But Paige has since retired her old jackets and sweaters. She prefers to wear short sleeves instead.
For the past four summers, Lambert has attended Hands Down 2 at Peaceable Kingdom Retreat for Children in Killeen. The five-day camp provides a haven where teenagers with hand differences can overcome obstacles and gain confidence from one another.
"Here, I feel like it's so much easier to be myself," said Lambert, who shot a bow and arrow for the first time at camp. This year she made a bull's-eye.
About 35 teens from around Texas attended this year's session from July 20 to 24. The campers – ages 11 to 17 – had full access to Peaceable Kingdom's 170-acre retreat, complete with a rock wall, zip line, fishing pond, archery range, swimming pool, miniature golf course and movie theater. The facilities accommodate those with a range of hand differences, such as a one-handed bow and arrow, or golf clubs created for those without fingers.
In between the usual summer camp activities, the teens swapped tips about how to play musical instruments, tie their shoelaces, paint their nails or style their hair. But perhaps the biggest benefit of all was the realization that they aren't alone in their challenges.
"We're all the same, and we don't judge each other," said 16-year-old Tine-tine Hayes, who was born without thumbs. "Here, we don't have to worry about what people say."
Created eight years ago, the camp is funded by Peaceable Kingdom and Scottish Rite Hospital for Children. It was modeled after a similar Scottish Rite camp for kids 8 years old and younger.
The two camps were the first in the nation specifically intended for those with hand challenges. Since then, similar camps have sprung up in Florida, California, Missouri and another operating soon in Hawaii. The teens–all Scottish Rite patients–attend HD2 free of charge.
"When you become a teen, body image is real important. You're just starting to care about the way you look," said Amy Lake, camp director. "Kids often come to camp really shy and nervous, but they leave with confidence. It can be really life changing."

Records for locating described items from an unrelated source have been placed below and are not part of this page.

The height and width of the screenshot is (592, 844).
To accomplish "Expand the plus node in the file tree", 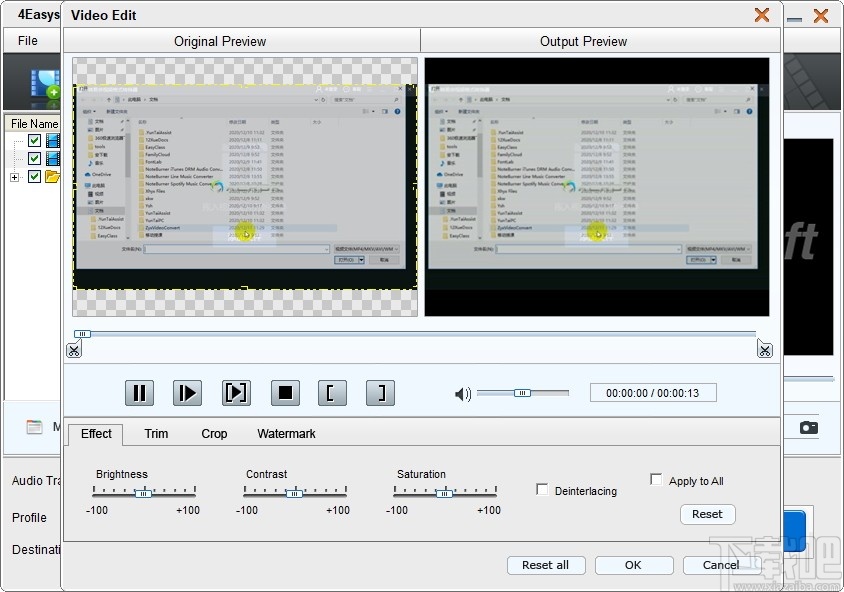I will pyautogui.click(x=15, y=176).
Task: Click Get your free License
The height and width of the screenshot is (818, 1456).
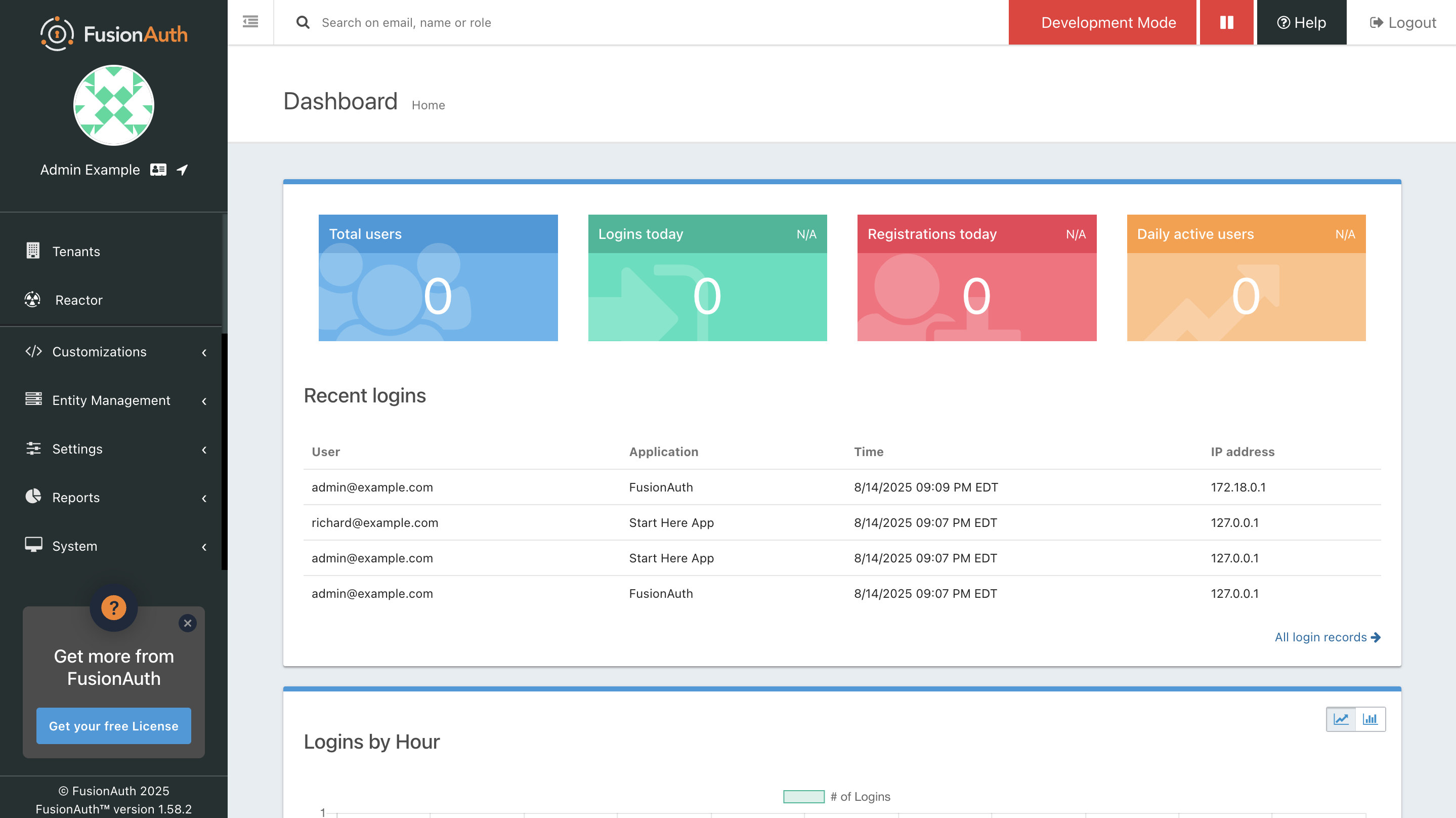Action: [x=113, y=726]
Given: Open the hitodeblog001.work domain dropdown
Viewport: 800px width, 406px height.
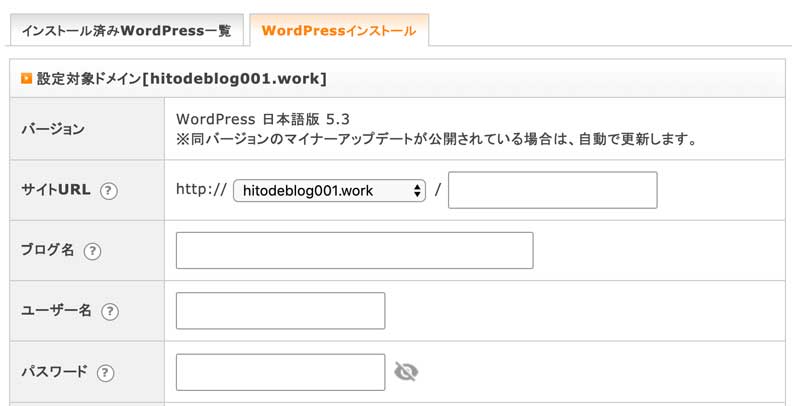Looking at the screenshot, I should 329,191.
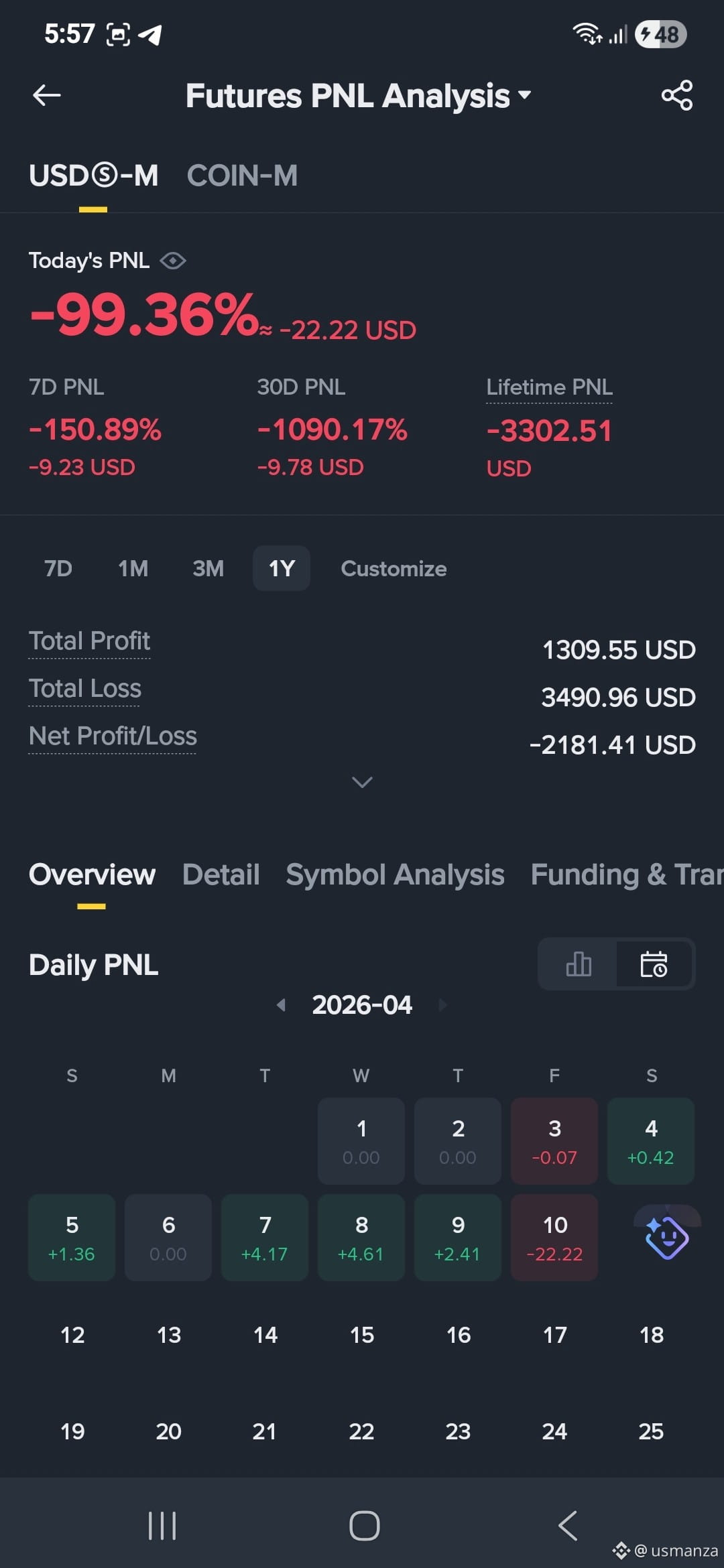Tap Lifetime PNL info label

pos(549,387)
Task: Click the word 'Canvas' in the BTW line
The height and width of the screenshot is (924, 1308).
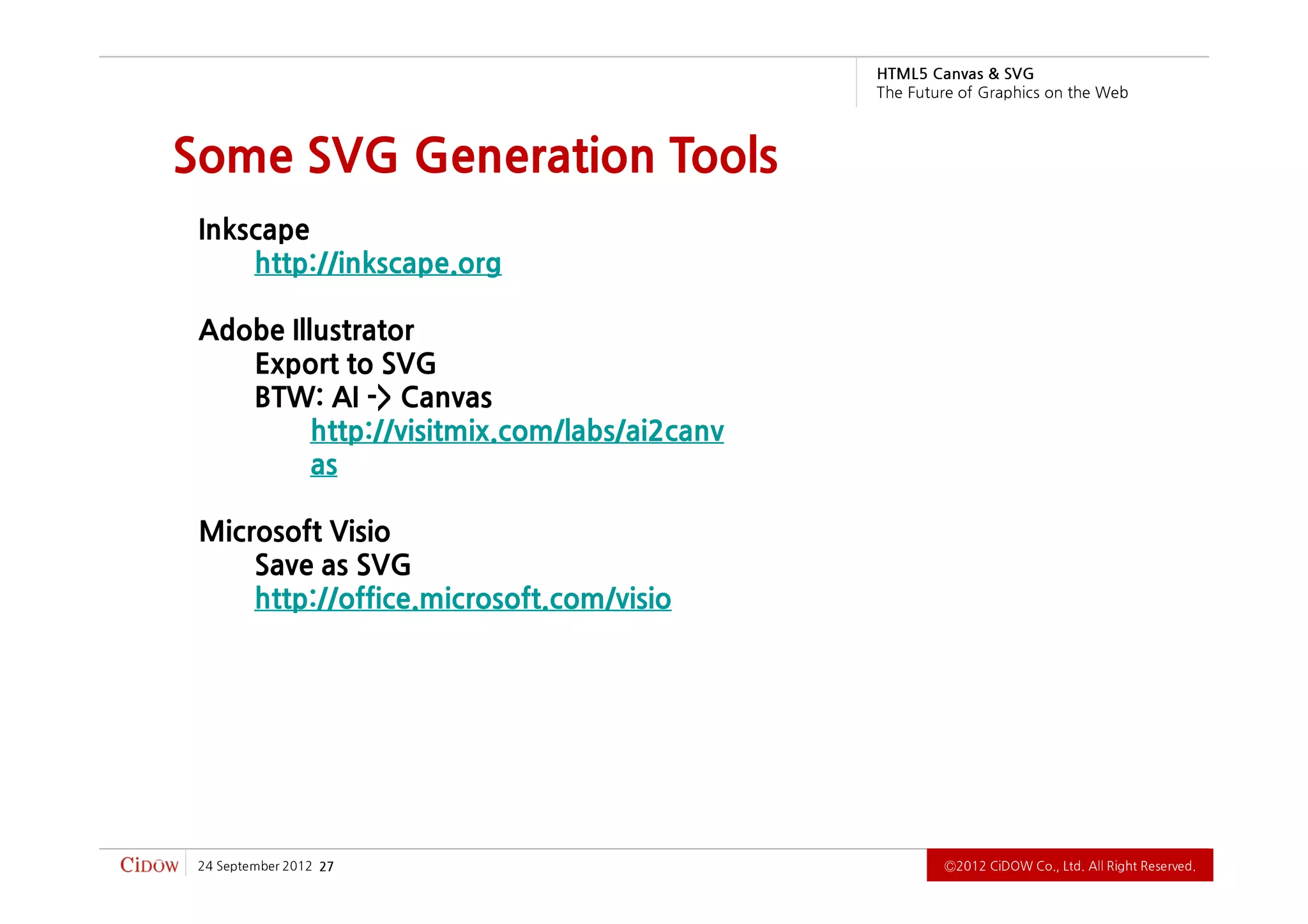Action: click(x=446, y=397)
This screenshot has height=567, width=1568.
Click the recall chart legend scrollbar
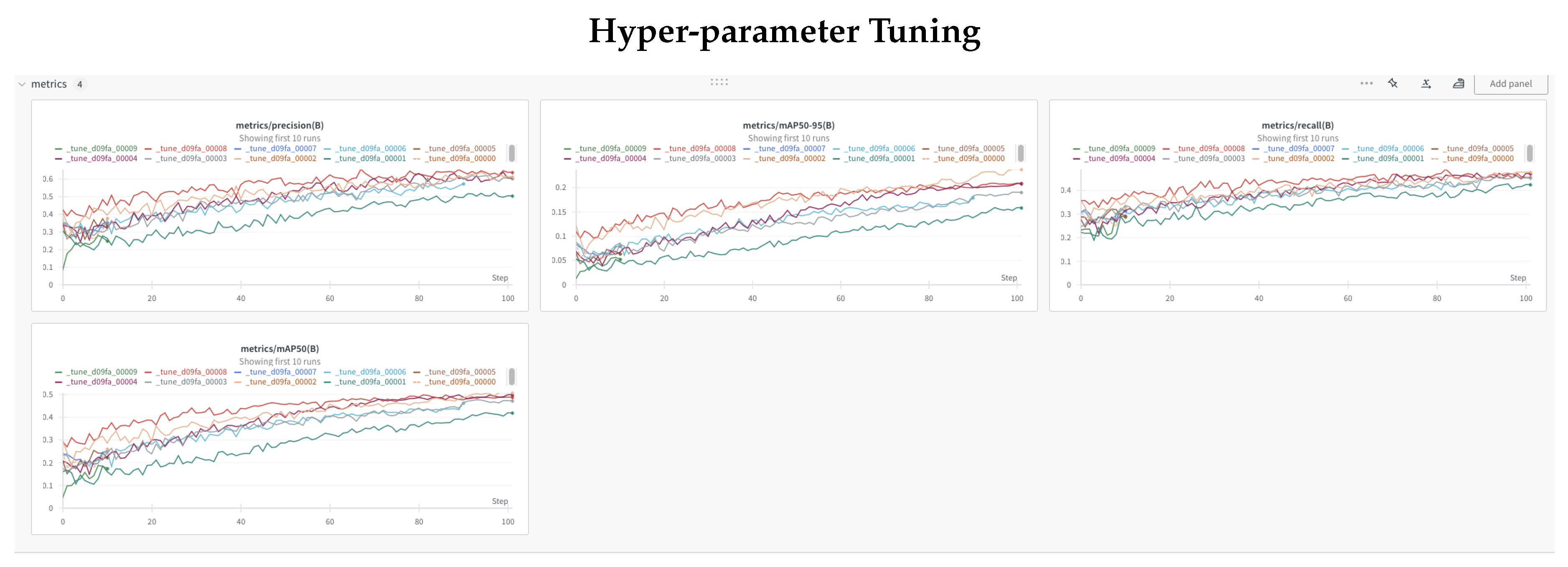1530,153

Shea Graham, 17, attests to the positive impact HD2 can have on a camper's life. Prior to camp, the outspoken teen from Sachse said her hand difference made her extremely self-conscious and depressed.
Due to brachial plexus palsy, Shea's right arm doesn't grow at the proper rate, and she has no movement or feeling in her right hand.
She used to stick textbooks in front of her arms and hands as she walked down the halls in school. For a while, Shea considered cosmetic surgery to lengthen her right arm after a boyfriend broke up with her because of it.
She ultimately decided against the surgery.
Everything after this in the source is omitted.